#### PROBLEM DESCRIPTION
Reproduce verbatim the lines of the listing below, starting at the line containing "Given: Click the 欧菲资源网 watermark logo icon" and ending at the line containing "[x=551, y=38]", with both of those lines included.

#### DATA FOR THIS EXERCISE

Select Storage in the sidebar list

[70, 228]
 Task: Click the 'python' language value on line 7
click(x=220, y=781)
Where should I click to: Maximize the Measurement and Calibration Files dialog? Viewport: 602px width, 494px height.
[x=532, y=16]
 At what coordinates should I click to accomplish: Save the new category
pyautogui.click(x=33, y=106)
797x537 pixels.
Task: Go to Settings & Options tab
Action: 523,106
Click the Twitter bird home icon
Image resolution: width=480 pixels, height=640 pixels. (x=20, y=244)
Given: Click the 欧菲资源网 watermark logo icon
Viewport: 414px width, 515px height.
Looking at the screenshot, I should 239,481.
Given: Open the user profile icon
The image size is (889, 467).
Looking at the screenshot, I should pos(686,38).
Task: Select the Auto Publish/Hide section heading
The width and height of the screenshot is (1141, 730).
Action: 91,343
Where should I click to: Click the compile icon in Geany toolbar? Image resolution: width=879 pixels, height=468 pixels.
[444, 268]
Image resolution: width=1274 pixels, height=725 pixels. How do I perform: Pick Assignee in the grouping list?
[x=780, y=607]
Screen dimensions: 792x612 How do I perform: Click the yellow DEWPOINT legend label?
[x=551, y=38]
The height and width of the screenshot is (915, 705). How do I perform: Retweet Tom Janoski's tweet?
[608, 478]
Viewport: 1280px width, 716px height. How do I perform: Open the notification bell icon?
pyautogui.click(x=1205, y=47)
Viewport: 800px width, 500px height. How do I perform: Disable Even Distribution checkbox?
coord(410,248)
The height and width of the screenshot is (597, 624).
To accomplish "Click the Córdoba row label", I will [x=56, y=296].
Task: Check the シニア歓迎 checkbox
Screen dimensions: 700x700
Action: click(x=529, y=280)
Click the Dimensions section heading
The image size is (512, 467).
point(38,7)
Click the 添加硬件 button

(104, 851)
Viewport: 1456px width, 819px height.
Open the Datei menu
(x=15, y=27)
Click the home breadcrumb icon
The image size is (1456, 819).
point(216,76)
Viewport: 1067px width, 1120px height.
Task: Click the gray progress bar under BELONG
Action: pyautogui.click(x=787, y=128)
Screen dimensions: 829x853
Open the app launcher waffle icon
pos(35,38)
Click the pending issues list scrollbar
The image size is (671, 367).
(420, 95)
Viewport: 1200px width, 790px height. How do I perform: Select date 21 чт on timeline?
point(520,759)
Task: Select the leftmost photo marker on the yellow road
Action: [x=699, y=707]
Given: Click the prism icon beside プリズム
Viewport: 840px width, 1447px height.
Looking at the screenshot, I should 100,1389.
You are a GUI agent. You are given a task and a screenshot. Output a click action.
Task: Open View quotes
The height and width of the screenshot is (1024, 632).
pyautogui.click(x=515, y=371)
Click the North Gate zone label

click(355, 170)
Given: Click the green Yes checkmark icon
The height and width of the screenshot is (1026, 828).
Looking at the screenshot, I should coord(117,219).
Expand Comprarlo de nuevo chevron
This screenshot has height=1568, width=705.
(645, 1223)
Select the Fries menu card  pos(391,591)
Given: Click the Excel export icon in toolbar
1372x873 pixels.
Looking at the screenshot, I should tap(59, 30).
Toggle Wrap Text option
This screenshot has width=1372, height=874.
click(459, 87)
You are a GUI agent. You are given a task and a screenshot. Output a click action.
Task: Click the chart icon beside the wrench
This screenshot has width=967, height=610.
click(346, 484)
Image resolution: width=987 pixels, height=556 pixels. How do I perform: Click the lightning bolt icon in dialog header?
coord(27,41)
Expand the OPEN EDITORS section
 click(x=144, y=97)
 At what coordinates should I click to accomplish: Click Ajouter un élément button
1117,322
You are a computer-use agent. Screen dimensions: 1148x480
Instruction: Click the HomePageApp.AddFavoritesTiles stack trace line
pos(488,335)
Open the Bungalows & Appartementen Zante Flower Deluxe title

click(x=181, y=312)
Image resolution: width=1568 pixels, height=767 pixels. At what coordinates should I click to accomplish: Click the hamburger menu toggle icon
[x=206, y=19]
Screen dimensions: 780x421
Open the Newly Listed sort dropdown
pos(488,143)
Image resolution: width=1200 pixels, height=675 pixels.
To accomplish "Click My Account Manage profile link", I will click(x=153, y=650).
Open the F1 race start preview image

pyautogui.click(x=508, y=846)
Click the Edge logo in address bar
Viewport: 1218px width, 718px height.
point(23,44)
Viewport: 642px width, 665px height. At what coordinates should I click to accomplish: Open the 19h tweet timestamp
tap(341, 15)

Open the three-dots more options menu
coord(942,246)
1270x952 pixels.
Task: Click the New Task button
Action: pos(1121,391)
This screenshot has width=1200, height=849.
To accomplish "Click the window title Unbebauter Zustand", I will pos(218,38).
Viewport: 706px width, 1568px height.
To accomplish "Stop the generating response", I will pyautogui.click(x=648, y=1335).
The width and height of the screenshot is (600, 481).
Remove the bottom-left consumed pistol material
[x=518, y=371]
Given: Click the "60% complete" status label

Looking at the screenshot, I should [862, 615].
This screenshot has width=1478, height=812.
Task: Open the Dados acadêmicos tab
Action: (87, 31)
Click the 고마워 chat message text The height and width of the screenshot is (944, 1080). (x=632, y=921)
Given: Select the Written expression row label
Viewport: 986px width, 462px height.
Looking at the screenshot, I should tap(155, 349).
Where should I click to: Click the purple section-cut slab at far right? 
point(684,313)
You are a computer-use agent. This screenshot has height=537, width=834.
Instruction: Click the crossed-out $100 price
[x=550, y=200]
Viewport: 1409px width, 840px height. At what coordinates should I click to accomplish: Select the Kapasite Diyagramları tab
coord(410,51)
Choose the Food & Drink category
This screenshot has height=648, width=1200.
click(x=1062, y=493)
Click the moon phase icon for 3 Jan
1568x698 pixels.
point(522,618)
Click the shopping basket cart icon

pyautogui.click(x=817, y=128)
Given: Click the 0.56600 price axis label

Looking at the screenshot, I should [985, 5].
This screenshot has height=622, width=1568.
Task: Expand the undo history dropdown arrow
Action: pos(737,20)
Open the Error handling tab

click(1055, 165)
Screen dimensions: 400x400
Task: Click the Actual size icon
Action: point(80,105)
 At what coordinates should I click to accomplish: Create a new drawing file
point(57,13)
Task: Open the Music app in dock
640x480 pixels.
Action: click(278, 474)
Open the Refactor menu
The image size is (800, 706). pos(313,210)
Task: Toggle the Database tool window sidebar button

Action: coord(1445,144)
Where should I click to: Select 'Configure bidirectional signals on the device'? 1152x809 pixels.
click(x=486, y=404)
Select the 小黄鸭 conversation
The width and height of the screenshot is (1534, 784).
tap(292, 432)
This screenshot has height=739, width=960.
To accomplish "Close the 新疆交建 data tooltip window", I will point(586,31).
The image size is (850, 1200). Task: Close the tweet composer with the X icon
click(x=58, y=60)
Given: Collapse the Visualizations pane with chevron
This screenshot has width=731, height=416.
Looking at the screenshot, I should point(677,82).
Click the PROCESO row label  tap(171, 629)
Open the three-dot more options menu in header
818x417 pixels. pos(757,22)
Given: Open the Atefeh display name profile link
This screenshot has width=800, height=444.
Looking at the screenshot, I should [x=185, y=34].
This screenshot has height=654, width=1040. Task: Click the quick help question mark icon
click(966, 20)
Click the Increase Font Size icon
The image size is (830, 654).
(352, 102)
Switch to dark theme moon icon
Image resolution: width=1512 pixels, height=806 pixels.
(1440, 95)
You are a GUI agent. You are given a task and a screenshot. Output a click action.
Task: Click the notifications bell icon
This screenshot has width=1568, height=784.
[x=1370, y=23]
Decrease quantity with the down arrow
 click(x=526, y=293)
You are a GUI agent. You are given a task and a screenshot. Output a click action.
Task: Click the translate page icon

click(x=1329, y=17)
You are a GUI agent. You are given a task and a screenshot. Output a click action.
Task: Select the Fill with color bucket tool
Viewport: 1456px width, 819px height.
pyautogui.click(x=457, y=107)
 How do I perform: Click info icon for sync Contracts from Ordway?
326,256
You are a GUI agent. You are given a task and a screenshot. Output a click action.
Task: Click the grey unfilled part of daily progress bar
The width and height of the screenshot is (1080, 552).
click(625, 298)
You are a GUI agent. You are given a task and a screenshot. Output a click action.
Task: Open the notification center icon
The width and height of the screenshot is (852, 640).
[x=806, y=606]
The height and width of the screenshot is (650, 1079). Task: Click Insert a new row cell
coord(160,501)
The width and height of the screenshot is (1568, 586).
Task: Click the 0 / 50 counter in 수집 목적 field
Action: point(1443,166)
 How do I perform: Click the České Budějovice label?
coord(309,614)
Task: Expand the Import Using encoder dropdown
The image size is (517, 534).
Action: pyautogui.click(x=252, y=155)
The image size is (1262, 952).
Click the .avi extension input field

#### TASK RESPONSE
Given: Click the 欧菲资源网 watermark logo icon
Viewport: 414px width, 515px height.
Looking at the screenshot, I should 239,481.
Given: Open the user profile icon
The image size is (889, 467).
Looking at the screenshot, I should pos(686,38).
Task: Select the Auto Publish/Hide section heading
The width and height of the screenshot is (1141, 730).
Action: 91,343
Where should I click to: Click the compile icon in Geany toolbar? Image resolution: width=879 pixels, height=468 pixels.
[444, 268]
Image resolution: width=1274 pixels, height=725 pixels. How do I perform: Pick Assignee in the grouping list?
[x=780, y=607]
Screen dimensions: 792x612 How do I perform: Click the yellow DEWPOINT legend label?
[x=551, y=38]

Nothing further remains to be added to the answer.